▶ _SELECTED EXTRACT_
--- --- ---

If the Indies short-tailed cricket has been weaponized, which the US has done with other animals, including dolphins, porpoises, whales, otters, bats, rats, cats, badgers, coyotes, various bird species (particularly, ravens, owls, and pigeons), and insects, we may have witnessed the first salvos in Cuba and China of false flag operations involving insect wars. After all, insects have been the stuff of many spy and mystery thrillers. Who doesn’t remember James Bond contending with a poisonous tarantula in “Dr. No” or Hercule Poirot encountering a deadly cobra in “Death on the Nile?”
In the 1980s, the US Navy was known to have used dolphins to assist in the mining of Nicaraguan harbors. Dolphins trained in anti-personnel warfare by the Navy were reportedly unleashed from their marine pens in Cam Ranh Bay to kill some 60 North Vietnamese demolition frogmen during the Vietnam War.

--- --- ---

▶ _DATA LISTING_
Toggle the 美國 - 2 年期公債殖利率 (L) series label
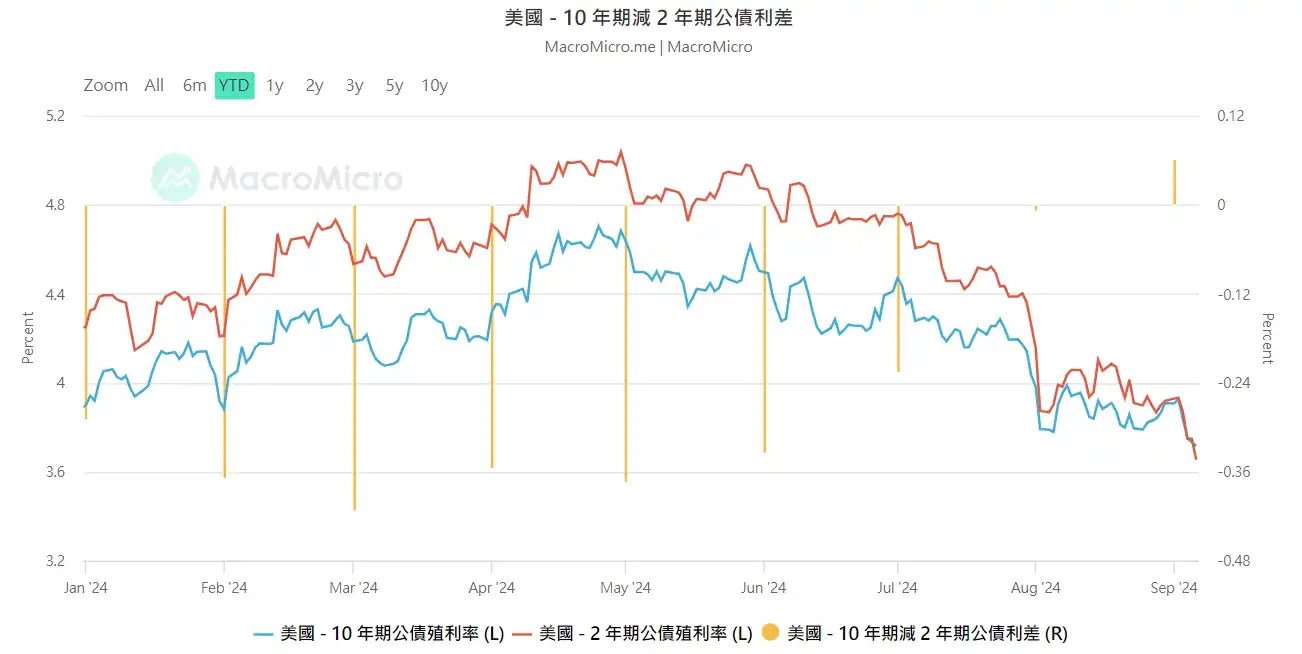Image resolution: width=1302 pixels, height=654 pixels. click(x=646, y=633)

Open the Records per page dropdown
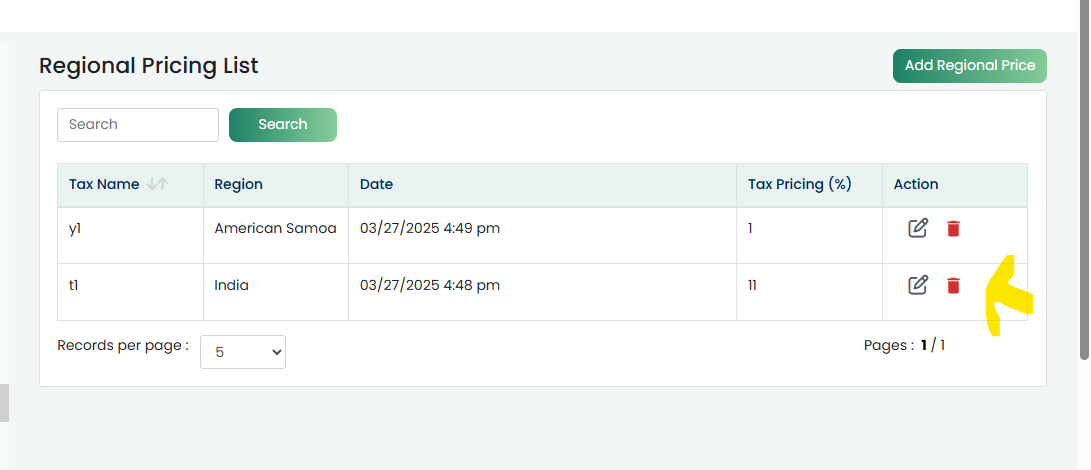[243, 352]
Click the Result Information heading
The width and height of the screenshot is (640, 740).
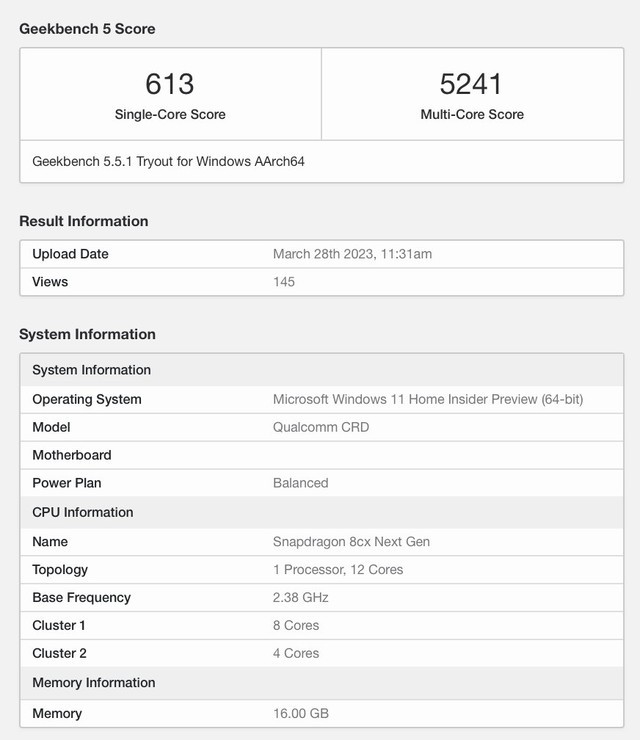point(83,221)
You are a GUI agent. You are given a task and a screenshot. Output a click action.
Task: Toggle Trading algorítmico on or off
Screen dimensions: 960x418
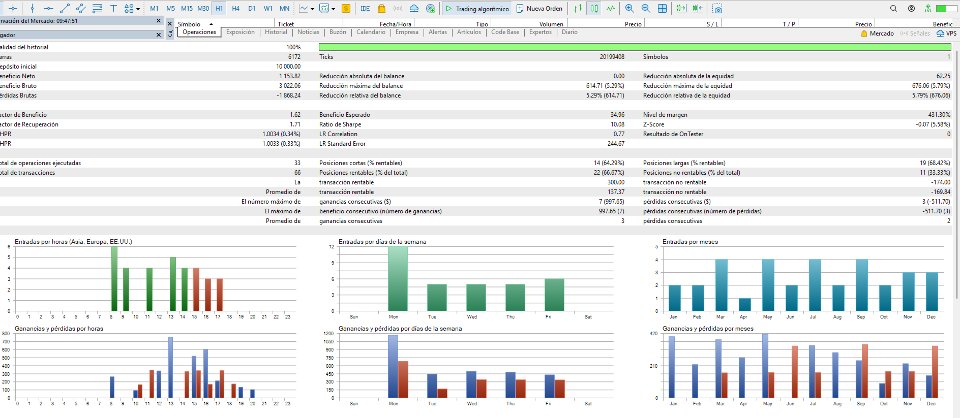[477, 9]
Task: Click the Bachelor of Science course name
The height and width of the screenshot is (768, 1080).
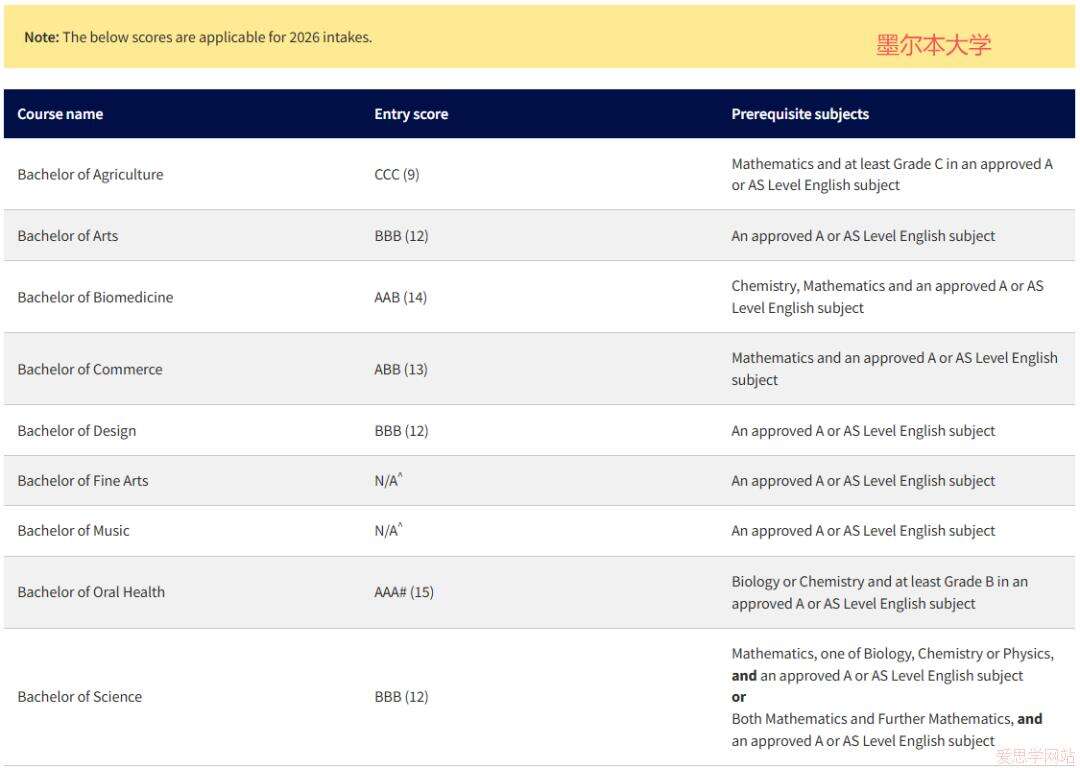Action: point(79,697)
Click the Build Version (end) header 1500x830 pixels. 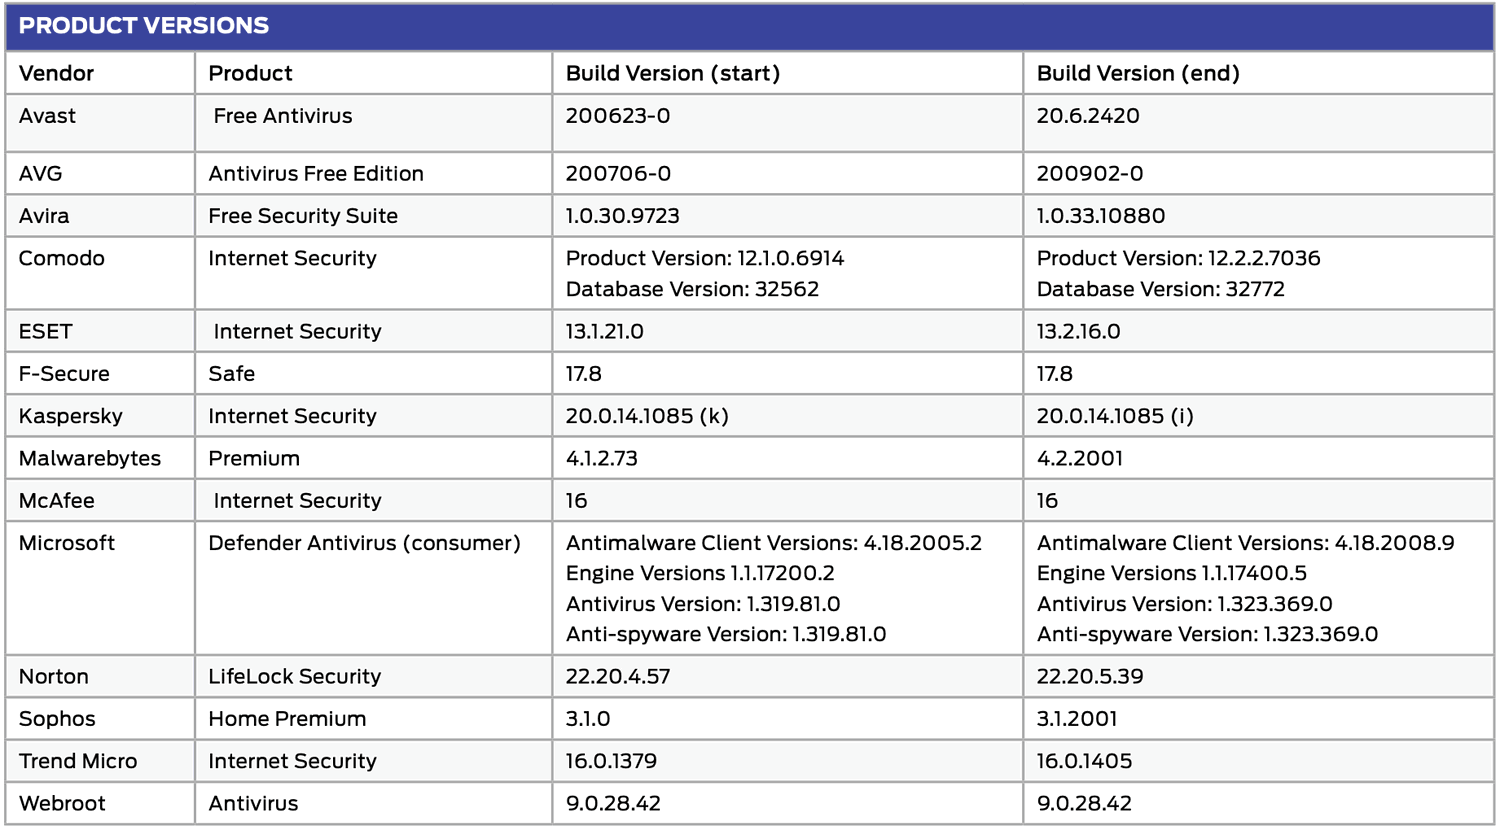point(1137,73)
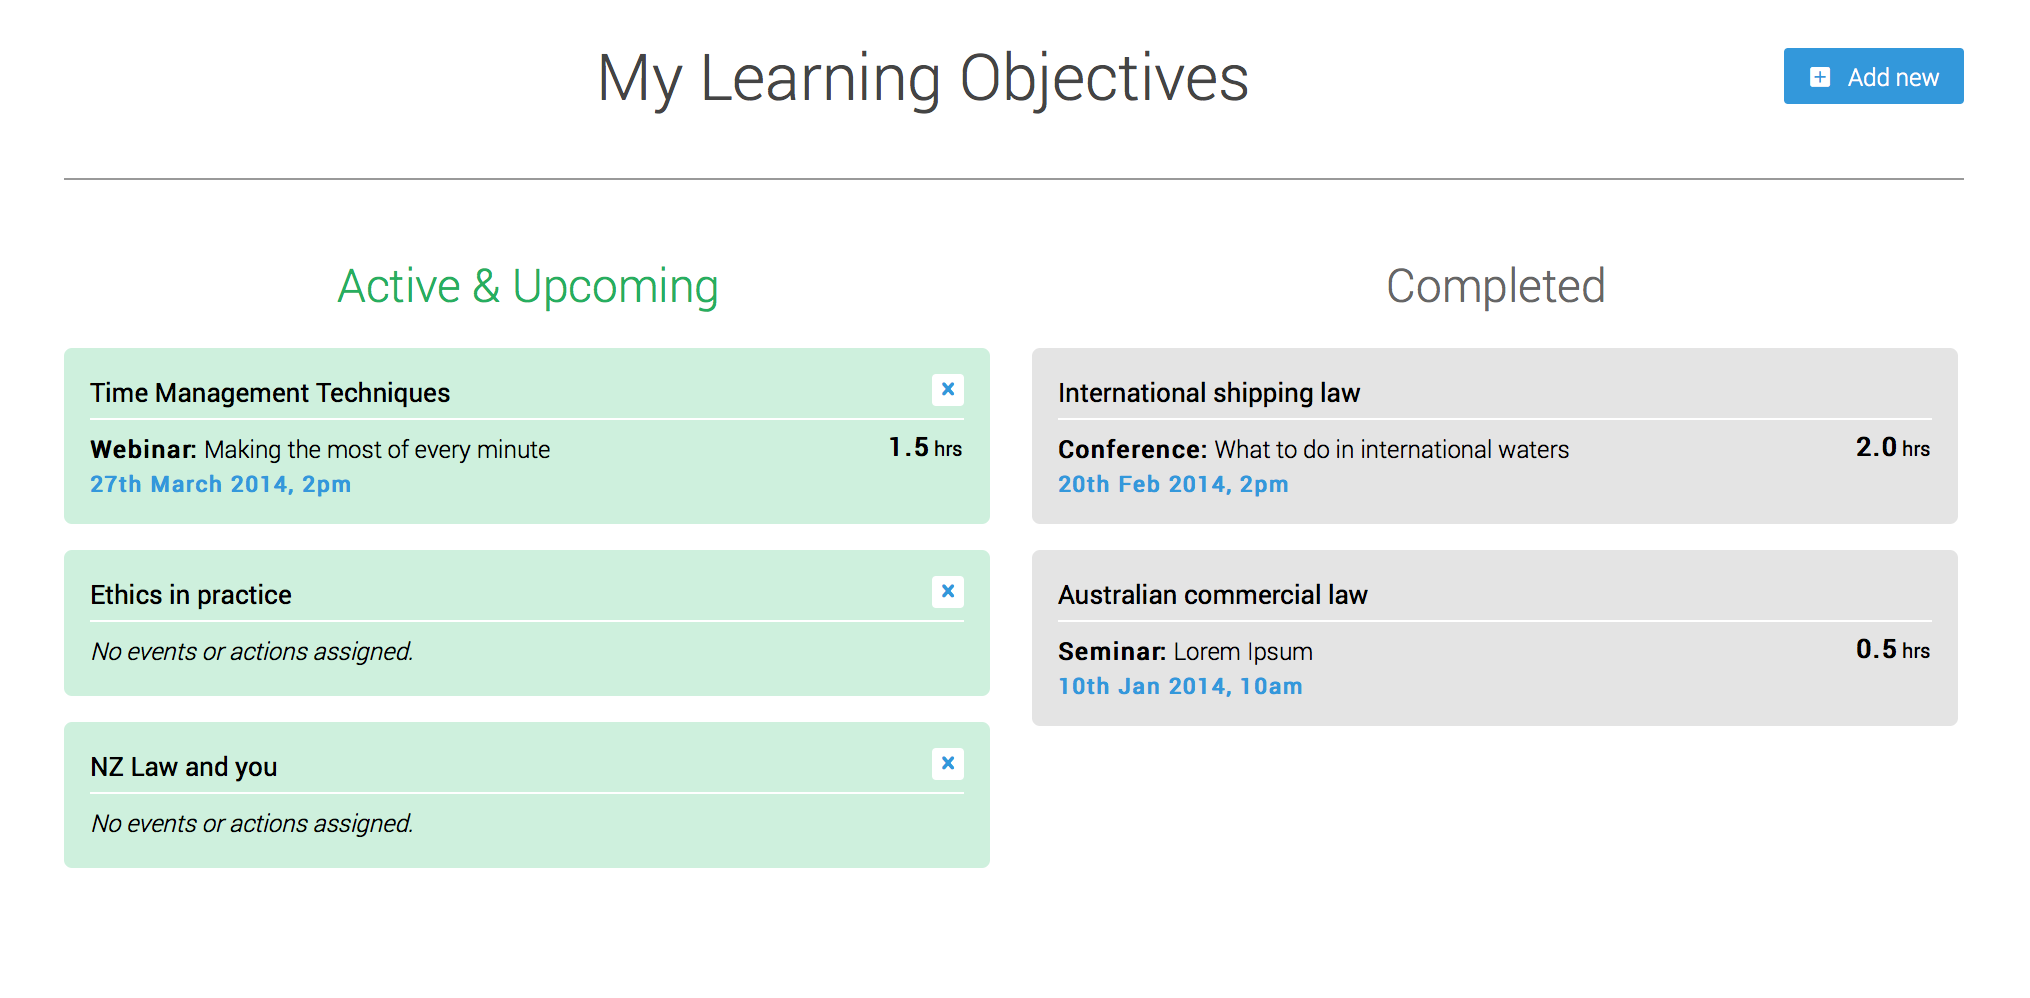Image resolution: width=2030 pixels, height=998 pixels.
Task: Select the Completed heading
Action: tap(1495, 287)
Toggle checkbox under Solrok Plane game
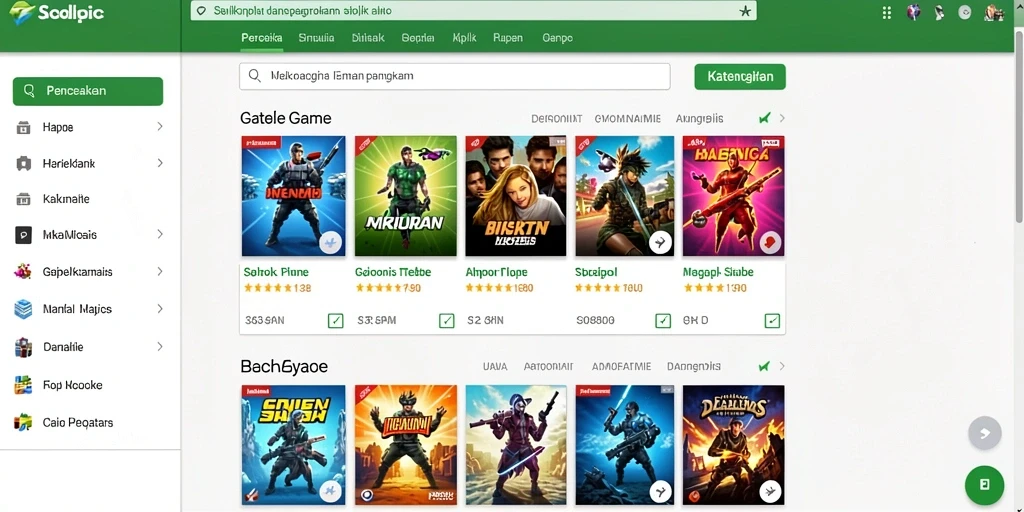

--- --- ---

▶ _TASK GOAL_
In the text about weaponized animals, copy the section that begins at "If the Indies" and stops after "the Vietnam War.", replacing "Navy" with "military" each time it appears.

▶ _TASK SOLUTION_
If the Indies short-tailed cricket has been weaponized, which the US has done with other animals, including dolphins, porpoises, whales, otters, bats, rats, cats, badgers, coyotes, various bird species (particularly, ravens, owls, and pigeons), and insects, we may have witnessed the first salvos in Cuba and China of false flag operations involving insect wars. After all, insects have been the stuff of many spy and mystery thrillers. Who doesn’t remember James Bond contending with a poisonous tarantula in “Dr. No” or Hercule Poirot encountering a deadly cobra in “Death on the Nile?”
In the 1980s, the US military was known to have used dolphins to assist in the mining of Nicaraguan harbors. Dolphins trained in anti-personnel warfare by the military were reportedly unleashed from their marine pens in Cam Ranh Bay to kill some 60 North Vietnamese demolition frogmen during the Vietnam War.